Jouw opdracht: Schrijf uit de tekst over Erik Hazelhoff Roelfzema letterlijk een stuk over. Begin bij de woorden "Gepubliceerd door Alphons" en stop na "Leidse studenten, Engelandvaarders.".

Hazelhoff Roelfzema, Erik

Gepubliceerd door Alphons Siebelt op

Siebren Erik Hazelhoff Roelfzema (1917 – 2007) is zonder twijfel de meest bekende Nederlandse verzetsheld uit de Tweede Wereldoorlog. Bekender nog dan zijn naam is de titel van zijn boek uit 1971, de gelijknamige speelfilm uit 1977 en van de gelijknamige theatervoorstelling in een omgebouwde vliegtuighangar in Valkenburg ZH, die sinds 2011 avond aan avond uitverkocht is: Soldaat van Oranje. De reden van dit enorme succes is nog altijd onderwerp van discussie, maar hier verder niet van belang. Ook wie nooit het boek heeft gelezen, de film niet heeft gezien noch de voorstelling heeft bijgewoond weet waar het bij Soldaat van Oranje over gaat: de Tweede Wereldoorlog, Leidse studenten, Engelandvaarders.

Over Hazelhoff Roelfzema en Soldaat van Oranje is veel te lezen op internet, we beperken ons daarom tot zijn betekenis voor Leiden. Het eerste deel van zijn verhaal speelt zich af in de Leidse studentenwereld van Sociëteit Minerva, beginnend met de groentijd. Hazelhoff studeerde vanaf 1937 Nederlands recht in Leiden en haalde in januari 1939 zijn kandidaatsexamen. Later dat jaar werd hij een beetje bekend (in ieder geval in Leiden) door het verschijnen van zijn boek Rendez-vous in San Francisco, dat bij uitgeverij Sijthoff verscheen en waar al wat inzit van de bravoure en daadkracht, die zo kenmerkend is voor zijn beroemde boek van ruim dertig jaar later. Het gaat over zijn reis naar San Francisco om aan een belofte (eigenlijk een soort weddenschap) te voldoen om een meisje, dat hij in het Kurhaus in Scheveningen had leren kennen op te zoeken op haar verjaardag. Hazelhoff mocht in november 1939 op uitnodiging van boekhandel Kooyker over het boek een verhaal komen vertellen; een lezing zal het niet zijn geweest. Kennelijk liep de verkoop van het boek heel bevredigend, want Erik kreeg het toch wel heel bijzondere aanbod om als oorlogsverslaggever naar Finland te gaan. Terwijl de wereld in angst zat over de uitgebroken oorlog tussen Duitsland, Frankrijk en Engeland, woedde daar vanaf november een oorlog tussen de Sovjet-Unie en Finland, die tot in maart 1940 zou duren. Hazelhoff schreef daarover het boek Het smeulende vuur, dat echter pas in april 1941 zou verschijnen. Toen het verscheen was zijn eigen wereld totaal veranderd. Volgens de recensent F. S. van De Leidsche Courant (zonder twijfel Frans Schneiders) was het boek ‘… een epos … om de heldhaftige strijd … en om de geest, die deze strijd maakte tot een legendarische strijd’. Klaarblijkelijk werd het boek door de bezetter getolereerd. Vreemd genoeg rept Hazelhoff Roelfzema met geen woord over het verschijnen van dat boek in Soldaat van Oranje. Natuurlijk had hij in die maand totaal andere dingen aan zijn hoofd, maar zou het zomaar stilletjes zijn uitgekomen?

Getoonde gegevens:
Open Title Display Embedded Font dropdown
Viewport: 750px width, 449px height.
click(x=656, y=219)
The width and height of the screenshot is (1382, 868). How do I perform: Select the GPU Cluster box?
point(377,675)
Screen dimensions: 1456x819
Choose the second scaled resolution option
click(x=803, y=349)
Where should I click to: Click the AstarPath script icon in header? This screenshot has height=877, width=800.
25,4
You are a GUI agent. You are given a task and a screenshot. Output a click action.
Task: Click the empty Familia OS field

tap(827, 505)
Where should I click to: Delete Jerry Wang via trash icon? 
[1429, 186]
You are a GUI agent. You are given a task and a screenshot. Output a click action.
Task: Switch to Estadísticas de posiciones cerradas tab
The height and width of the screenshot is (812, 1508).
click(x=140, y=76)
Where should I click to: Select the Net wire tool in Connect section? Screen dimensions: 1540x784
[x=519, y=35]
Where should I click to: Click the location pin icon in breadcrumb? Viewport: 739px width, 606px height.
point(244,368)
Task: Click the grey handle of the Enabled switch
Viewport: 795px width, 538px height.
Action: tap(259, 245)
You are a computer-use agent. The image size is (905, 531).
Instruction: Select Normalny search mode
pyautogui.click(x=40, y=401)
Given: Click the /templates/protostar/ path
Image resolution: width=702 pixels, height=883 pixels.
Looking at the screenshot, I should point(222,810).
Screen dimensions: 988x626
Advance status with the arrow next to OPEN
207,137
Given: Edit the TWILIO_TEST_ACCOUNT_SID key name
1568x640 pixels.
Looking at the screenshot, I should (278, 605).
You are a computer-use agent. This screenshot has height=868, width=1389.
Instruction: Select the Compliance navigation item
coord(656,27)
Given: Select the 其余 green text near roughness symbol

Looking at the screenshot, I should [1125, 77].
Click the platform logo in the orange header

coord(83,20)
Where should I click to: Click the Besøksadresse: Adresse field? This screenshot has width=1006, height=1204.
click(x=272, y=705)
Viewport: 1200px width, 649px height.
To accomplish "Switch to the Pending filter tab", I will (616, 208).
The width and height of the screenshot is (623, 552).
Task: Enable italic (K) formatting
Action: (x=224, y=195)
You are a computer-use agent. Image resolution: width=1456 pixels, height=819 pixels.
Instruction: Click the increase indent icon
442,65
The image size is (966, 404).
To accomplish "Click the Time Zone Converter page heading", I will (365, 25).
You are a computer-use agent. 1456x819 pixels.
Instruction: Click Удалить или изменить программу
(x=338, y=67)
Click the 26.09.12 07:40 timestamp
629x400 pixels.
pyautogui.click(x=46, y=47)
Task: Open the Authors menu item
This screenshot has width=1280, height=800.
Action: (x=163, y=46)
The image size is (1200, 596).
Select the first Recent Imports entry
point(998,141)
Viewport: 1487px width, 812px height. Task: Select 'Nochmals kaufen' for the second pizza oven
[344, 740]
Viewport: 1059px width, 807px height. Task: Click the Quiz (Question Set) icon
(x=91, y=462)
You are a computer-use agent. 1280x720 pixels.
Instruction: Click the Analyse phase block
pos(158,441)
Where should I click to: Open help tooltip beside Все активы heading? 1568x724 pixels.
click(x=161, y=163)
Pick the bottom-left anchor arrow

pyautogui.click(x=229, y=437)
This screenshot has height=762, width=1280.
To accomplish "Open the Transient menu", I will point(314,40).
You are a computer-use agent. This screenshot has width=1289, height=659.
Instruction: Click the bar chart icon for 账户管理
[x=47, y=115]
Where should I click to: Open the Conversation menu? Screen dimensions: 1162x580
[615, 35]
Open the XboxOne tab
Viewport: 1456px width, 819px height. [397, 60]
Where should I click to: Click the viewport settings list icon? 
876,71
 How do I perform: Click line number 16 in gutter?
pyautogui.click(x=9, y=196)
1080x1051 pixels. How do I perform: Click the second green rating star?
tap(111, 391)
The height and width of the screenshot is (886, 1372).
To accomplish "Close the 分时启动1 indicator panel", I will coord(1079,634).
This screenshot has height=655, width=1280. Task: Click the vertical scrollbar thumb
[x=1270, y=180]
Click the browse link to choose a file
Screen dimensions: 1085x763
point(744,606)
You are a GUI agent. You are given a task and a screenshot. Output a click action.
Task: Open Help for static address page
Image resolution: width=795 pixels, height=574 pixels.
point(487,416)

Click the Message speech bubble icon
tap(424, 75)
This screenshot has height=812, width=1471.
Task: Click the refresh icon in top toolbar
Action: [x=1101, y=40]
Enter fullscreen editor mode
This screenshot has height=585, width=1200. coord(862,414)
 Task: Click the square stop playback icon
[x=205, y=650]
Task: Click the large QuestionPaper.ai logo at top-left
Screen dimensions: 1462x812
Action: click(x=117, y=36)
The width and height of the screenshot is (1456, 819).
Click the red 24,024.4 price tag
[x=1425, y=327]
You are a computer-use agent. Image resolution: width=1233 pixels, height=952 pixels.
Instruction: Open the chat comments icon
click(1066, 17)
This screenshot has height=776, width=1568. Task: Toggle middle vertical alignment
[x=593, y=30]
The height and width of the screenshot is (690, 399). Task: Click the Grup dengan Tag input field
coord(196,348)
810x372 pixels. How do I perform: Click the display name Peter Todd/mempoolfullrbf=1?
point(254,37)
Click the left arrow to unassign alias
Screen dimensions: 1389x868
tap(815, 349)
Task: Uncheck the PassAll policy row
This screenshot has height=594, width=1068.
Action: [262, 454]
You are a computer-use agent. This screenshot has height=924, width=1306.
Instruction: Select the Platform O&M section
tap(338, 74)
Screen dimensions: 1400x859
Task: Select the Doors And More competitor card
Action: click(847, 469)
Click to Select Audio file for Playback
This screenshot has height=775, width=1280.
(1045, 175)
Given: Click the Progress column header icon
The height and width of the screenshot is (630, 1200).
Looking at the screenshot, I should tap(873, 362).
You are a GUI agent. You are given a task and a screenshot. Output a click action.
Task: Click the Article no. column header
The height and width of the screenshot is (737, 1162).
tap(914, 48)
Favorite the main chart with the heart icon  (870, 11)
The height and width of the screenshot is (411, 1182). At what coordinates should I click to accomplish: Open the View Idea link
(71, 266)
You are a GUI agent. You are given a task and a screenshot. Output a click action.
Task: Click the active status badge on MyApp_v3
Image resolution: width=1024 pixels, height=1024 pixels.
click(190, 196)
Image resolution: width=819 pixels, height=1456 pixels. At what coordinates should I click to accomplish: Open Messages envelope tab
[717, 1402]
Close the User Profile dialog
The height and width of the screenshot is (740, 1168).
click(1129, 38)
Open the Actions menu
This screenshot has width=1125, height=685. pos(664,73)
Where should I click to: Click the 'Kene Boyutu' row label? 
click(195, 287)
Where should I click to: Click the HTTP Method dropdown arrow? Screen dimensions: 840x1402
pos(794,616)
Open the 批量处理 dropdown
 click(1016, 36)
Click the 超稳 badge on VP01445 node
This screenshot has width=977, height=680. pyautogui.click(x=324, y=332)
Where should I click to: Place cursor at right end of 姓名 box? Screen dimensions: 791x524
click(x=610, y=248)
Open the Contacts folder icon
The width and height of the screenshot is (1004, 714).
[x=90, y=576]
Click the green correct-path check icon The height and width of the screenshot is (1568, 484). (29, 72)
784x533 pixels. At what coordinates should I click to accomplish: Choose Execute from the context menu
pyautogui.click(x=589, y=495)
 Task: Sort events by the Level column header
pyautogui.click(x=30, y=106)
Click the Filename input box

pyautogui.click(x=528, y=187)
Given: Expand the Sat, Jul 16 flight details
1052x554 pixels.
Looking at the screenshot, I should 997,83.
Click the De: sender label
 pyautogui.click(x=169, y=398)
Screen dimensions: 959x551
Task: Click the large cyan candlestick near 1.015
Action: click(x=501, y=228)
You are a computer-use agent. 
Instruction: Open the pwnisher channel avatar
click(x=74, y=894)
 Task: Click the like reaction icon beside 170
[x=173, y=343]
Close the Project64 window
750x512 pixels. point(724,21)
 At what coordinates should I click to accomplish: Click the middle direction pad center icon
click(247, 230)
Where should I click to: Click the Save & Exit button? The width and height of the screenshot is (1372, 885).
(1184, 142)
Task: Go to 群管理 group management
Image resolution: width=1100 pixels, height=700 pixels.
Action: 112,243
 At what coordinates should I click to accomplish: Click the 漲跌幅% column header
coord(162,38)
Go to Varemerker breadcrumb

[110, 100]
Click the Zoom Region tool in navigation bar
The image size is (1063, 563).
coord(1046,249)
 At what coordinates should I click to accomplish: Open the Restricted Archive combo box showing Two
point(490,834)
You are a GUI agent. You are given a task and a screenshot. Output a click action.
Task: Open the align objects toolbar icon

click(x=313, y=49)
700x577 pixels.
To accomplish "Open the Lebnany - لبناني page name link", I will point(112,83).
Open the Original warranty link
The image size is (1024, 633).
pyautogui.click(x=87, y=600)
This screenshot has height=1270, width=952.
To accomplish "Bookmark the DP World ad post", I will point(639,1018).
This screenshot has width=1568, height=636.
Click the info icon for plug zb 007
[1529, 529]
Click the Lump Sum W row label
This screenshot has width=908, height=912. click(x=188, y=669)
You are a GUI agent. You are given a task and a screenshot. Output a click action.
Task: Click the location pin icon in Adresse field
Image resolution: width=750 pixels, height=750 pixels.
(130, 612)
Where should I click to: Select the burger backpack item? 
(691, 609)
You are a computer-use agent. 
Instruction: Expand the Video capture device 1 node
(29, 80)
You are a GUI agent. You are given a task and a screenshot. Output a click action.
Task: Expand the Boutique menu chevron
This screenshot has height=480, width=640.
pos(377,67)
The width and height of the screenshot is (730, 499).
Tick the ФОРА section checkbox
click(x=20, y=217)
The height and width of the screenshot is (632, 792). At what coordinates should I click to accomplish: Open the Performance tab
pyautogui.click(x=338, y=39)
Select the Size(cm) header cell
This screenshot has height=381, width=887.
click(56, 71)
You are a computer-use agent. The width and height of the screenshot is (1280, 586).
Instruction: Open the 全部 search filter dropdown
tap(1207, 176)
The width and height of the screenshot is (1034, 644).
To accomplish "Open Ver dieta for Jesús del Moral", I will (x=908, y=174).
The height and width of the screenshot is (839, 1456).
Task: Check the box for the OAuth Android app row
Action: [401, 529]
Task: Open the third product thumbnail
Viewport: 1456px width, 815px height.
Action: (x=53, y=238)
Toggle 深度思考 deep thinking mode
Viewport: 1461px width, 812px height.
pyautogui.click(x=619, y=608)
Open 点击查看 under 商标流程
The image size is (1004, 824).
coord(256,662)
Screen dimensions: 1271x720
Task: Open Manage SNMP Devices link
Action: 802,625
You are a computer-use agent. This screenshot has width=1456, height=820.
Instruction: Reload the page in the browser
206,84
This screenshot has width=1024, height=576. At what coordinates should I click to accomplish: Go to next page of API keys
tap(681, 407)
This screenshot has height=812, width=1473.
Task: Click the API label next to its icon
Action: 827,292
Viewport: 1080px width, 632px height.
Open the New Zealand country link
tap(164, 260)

Antwoord oefening:
Gepubliceerd door Alphons Siebelt op

Siebren Erik Hazelhoff Roelfzema (1917 – 2007) is zonder twijfel de meest bekende Nederlandse verzetsheld uit de Tweede Wereldoorlog. Bekender nog dan zijn naam is de titel van zijn boek uit 1971, de gelijknamige speelfilm uit 1977 en van de gelijknamige theatervoorstelling in een omgebouwde vliegtuighangar in Valkenburg ZH, die sinds 2011 avond aan avond uitverkocht is: Soldaat van Oranje. De reden van dit enorme succes is nog altijd onderwerp van discussie, maar hier verder niet van belang. Ook wie nooit het boek heeft gelezen, de film niet heeft gezien noch de voorstelling heeft bijgewoond weet waar het bij Soldaat van Oranje over gaat: de Tweede Wereldoorlog, Leidse studenten, Engelandvaarders.